O problema, dizem os cientistas e pesquisadores, é que pode haver uma espera de anos para que as aprovações institucionais das universidades avancem com pesquisas promissoras. O processo para filtrar propostas irrealistas e proteger a segurança pode envolver a redação de longos ensaios que podem consumir mais da metade do tempo de alguns cientistas.
Quando o financiamento é obtido, a ideia inicial da pesquisa geralmente já está obsoleta, dando início a um novo ciclo de solicitações de subsídios para projetos que certamente ficarão desatualizados em seu próprio tempo.
Stuart Schreiber, um veterano pesquisador afiliado a Harvard que se demitiu para ser o cientista-chefe da Arena, disse que suas ideias mais ousadas raramente recebiam apoio. “Chegou a um ponto em que percebi que a única maneira de obter financiamento era solicitar o estudo de algo que já havia sido feito”, disse Schreiber.
O prestígio de Schreiber — biólogo químico pioneiro em áreas como testes de DNA — ajudou a atrair cerca de 100 pesquisadores para a Arena. Harvard se recusou a comentar sobre sua saída e a de outros que ele ajudou a atrair.
Uma atmosfera de calculado sigilo envolve as operações da Arena. Joung, que se demitiu do Mass General no ano passado, disse que não contou a seus ex-colegas para onde estava indo e que muitos perguntaram se ele estava com uma doença terminal.
Cahill disse que vários cientistas que ele contratou tiveram o acesso ao e-mail da universidade, rapidamente desativado, e receberam duras ameaças legais de retaliação se tentassem recrutar ex-colegas — um fenômeno comum no mundo dos negócios que conta como uma punição no meio acadêmico.

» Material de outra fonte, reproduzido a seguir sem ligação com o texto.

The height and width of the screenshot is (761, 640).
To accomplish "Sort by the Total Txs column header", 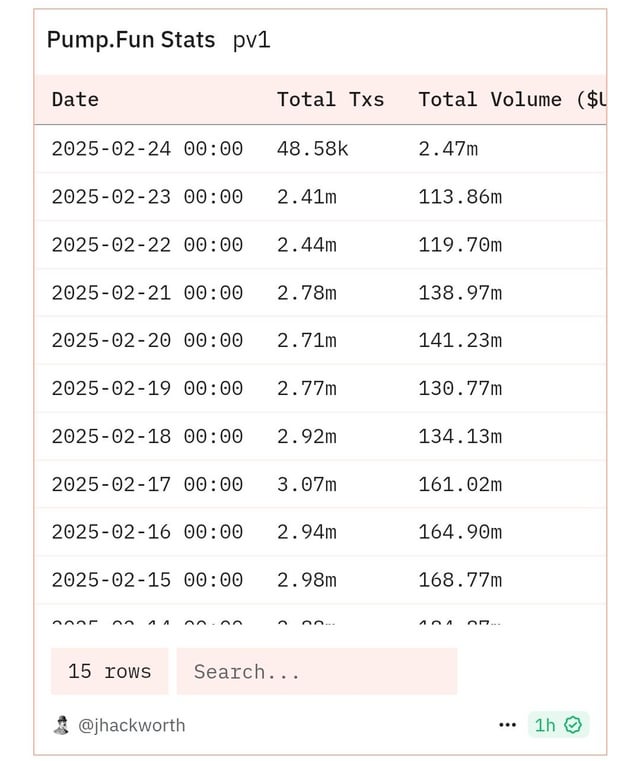I will pyautogui.click(x=330, y=99).
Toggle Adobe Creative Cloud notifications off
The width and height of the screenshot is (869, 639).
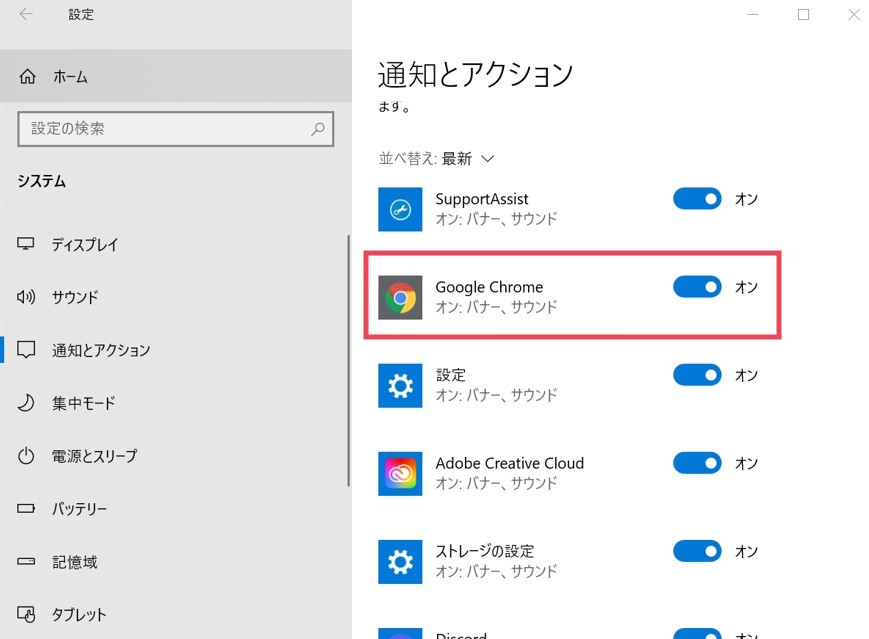click(697, 463)
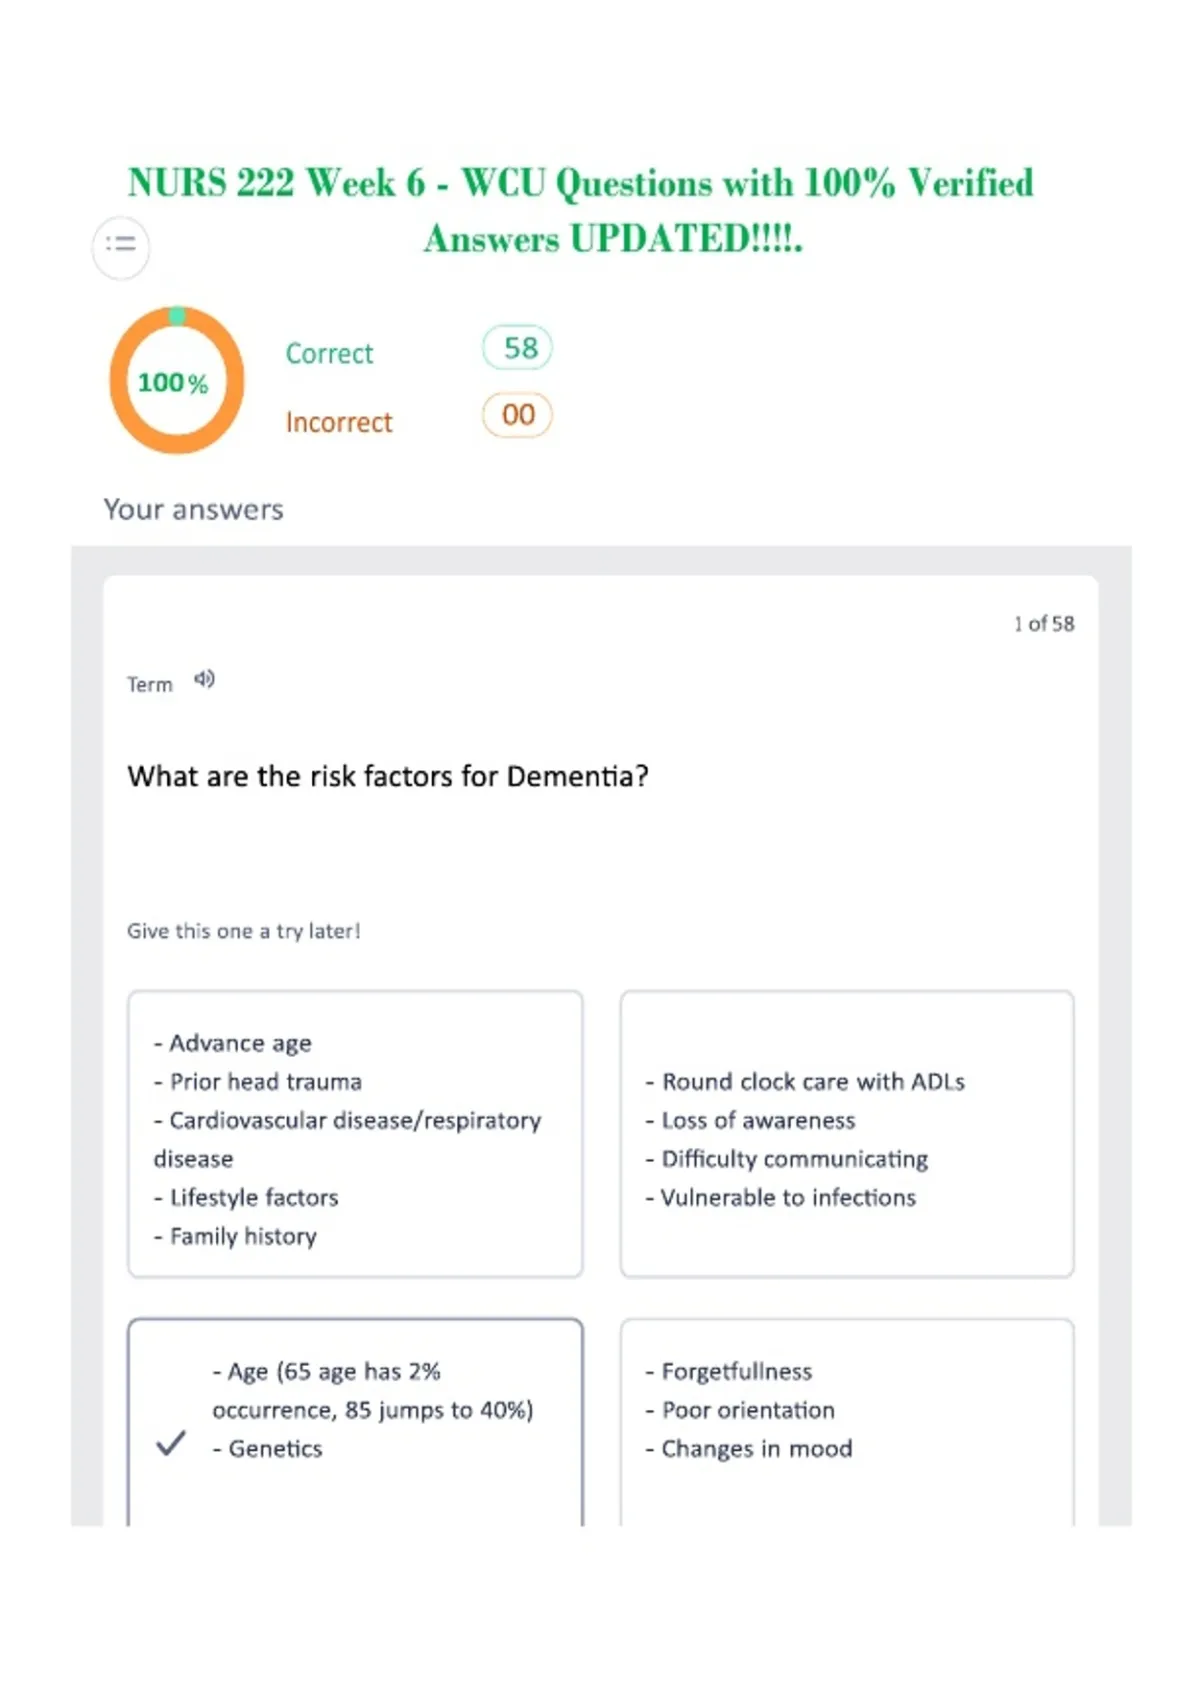This screenshot has height=1700, width=1200.
Task: Click the Correct label
Action: (329, 353)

Os cinco bilionários que apoiam a Arena incluem Michael Chambers, o homem mais rico de Dakota do Norte, e Elisabeth DeLuca, viúva de um dos fundadores da rede Subway. Cada um deles investiu US$ 100 milhões e espera dobrar ou triplicar seu investimento em rodadas posteriores.
Em materiais confidenciais fornecidos a investidores, a Arena se descreve como “um bem público com financiamento privado e totalmente independente”.
Os patrocinadores disseram em entrevistas que não pretendiam cortar totalmente suas doações às universidades. A Duke recusou uma oferta de Pagliuca, um ex-aluno e membro da diretoria, para instalar parte do laboratório lá. Dell, um dos principais doadores do sistema hospitalar da Universidade do Texas em sua cidade natal, Austin, alugou um espaço para um segundo laboratório da Arena.
Schreiber disse que serão necessários anos — e bilhões de dólares em financiamento adicional — para que a equipe saiba se seu modelo levou à produção de algum medicamento válido.
“Será que vai ser melhor ou pior?” disse Schreiber. “Não sei, mas vale a pena tentar.”